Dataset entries
┄┄┄┄┄┄┄┄┄┄┄┄┄┄┄┄┄┄┄┄

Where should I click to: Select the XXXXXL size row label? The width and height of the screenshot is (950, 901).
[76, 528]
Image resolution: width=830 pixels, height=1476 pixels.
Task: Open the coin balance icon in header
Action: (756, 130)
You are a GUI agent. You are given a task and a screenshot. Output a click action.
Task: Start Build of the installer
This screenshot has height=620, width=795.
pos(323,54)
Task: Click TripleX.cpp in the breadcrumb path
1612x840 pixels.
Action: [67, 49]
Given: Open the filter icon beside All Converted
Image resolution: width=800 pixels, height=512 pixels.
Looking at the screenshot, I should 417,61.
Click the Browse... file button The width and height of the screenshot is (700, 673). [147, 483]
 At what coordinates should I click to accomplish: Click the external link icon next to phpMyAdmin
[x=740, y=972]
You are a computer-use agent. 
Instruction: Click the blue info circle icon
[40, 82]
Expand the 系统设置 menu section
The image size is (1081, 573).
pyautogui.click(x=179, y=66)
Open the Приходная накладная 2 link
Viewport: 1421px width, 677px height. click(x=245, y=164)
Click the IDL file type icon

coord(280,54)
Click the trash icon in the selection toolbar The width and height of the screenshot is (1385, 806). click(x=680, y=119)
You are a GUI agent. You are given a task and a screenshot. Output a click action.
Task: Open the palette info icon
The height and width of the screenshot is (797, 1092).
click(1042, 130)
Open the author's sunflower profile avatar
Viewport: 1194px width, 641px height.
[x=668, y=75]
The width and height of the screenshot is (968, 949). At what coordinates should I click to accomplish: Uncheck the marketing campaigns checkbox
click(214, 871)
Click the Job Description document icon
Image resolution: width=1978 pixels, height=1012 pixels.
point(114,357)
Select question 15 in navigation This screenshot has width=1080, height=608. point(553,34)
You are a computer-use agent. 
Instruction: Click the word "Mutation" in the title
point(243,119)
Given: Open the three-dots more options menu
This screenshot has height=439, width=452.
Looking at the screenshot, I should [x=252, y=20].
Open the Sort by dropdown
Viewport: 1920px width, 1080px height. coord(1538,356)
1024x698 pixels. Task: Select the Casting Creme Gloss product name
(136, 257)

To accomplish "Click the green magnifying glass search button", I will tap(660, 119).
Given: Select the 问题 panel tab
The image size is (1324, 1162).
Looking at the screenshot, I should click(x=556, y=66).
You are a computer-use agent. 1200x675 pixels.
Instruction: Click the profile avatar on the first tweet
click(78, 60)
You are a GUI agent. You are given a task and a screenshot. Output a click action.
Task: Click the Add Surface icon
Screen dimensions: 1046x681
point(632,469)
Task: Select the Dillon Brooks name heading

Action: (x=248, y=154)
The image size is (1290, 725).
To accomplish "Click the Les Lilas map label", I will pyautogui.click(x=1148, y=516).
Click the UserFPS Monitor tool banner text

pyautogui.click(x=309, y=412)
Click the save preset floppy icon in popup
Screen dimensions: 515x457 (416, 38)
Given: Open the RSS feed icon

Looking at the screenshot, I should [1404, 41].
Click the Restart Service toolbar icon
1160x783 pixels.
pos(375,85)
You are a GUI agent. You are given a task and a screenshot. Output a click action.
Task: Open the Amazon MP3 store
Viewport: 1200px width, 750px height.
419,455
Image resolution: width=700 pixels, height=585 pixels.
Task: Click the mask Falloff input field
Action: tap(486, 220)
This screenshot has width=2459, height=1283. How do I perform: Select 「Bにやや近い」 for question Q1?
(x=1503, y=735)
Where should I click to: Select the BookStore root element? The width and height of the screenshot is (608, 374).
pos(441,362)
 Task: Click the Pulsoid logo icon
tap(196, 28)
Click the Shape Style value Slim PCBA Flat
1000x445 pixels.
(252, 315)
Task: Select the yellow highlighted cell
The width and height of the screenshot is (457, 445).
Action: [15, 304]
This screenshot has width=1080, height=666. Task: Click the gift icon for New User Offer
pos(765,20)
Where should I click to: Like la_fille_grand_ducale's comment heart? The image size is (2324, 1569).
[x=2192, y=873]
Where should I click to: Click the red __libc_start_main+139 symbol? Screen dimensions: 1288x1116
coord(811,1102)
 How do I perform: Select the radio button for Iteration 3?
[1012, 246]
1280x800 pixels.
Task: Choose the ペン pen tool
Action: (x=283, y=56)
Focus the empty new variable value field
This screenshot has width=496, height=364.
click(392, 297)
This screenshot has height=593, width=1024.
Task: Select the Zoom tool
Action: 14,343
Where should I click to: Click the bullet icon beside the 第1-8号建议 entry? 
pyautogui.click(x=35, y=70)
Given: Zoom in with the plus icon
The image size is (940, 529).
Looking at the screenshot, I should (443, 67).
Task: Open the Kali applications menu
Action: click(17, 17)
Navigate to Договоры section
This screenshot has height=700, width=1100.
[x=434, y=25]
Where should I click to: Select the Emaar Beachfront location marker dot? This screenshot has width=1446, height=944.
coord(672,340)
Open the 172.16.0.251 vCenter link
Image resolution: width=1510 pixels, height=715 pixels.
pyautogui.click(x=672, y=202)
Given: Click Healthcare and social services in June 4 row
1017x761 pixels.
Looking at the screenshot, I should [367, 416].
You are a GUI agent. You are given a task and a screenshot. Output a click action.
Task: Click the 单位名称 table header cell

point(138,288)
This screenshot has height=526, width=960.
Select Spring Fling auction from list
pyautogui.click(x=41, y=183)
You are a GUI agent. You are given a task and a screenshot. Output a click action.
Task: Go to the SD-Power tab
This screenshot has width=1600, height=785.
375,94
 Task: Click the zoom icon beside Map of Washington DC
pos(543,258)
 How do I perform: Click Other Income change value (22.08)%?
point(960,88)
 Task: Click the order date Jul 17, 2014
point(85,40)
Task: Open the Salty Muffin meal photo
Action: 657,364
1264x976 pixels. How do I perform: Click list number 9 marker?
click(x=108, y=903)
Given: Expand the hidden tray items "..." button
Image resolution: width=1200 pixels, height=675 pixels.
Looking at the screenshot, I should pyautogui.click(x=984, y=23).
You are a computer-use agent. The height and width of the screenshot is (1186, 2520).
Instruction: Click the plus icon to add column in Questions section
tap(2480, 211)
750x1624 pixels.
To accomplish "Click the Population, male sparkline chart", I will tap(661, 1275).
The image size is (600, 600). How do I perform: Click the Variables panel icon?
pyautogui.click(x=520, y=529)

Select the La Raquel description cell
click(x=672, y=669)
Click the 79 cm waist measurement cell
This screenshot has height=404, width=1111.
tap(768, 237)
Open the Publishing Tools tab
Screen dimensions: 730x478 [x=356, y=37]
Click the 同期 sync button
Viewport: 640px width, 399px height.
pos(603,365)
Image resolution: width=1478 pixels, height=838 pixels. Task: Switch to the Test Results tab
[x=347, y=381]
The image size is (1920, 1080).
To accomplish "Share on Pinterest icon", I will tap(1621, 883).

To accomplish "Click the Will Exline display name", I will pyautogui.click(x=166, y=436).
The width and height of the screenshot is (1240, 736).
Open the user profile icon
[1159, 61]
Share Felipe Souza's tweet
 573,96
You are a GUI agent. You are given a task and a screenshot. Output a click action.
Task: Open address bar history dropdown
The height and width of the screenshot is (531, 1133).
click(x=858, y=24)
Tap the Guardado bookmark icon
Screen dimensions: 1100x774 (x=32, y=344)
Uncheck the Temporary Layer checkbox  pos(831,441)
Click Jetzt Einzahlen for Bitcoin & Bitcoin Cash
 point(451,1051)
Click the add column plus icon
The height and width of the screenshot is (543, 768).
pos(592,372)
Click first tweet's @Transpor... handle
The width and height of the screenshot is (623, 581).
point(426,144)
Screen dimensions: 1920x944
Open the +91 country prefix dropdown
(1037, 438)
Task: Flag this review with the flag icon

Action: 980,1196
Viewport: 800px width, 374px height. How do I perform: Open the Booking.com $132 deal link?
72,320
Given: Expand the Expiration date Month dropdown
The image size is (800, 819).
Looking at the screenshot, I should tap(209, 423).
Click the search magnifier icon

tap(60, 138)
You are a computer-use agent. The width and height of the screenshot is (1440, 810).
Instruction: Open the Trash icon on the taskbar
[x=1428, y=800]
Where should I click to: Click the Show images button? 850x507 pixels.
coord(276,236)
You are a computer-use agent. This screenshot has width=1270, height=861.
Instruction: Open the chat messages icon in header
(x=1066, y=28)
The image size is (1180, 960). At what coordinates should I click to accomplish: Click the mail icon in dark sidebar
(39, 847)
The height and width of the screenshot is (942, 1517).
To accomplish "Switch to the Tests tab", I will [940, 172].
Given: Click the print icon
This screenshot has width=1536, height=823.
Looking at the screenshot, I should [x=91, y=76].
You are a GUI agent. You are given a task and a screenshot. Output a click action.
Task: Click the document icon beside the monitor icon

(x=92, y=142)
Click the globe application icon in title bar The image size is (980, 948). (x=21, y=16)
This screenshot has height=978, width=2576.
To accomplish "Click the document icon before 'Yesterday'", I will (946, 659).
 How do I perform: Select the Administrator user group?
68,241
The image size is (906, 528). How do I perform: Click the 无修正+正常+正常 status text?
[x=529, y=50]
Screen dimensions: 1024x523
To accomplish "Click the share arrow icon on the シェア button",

┄┄┄┄┄┄┄┄┄┄┄┄┄┄┄┄┄┄┄┄

PROBLEM STATEMENT: Pull from the data each line where the string "will" turns up.

SOLVED PROBLEM:
To accomplish "Click the green magnifying glass search button", I will tap(660, 119).
To accomplish "Click the Les Lilas map label", I will pyautogui.click(x=1148, y=516).
To accomplish "Click the Population, male sparkline chart", I will tap(661, 1275).
To accomplish "Share on Pinterest icon", I will tap(1621, 883).
To accomplish "Click the Will Exline display name", I will pyautogui.click(x=166, y=436).
To accomplish "Switch to the Tests tab", I will [940, 172].
To accomplish "Click the document icon before 'Yesterday'", I will (946, 659).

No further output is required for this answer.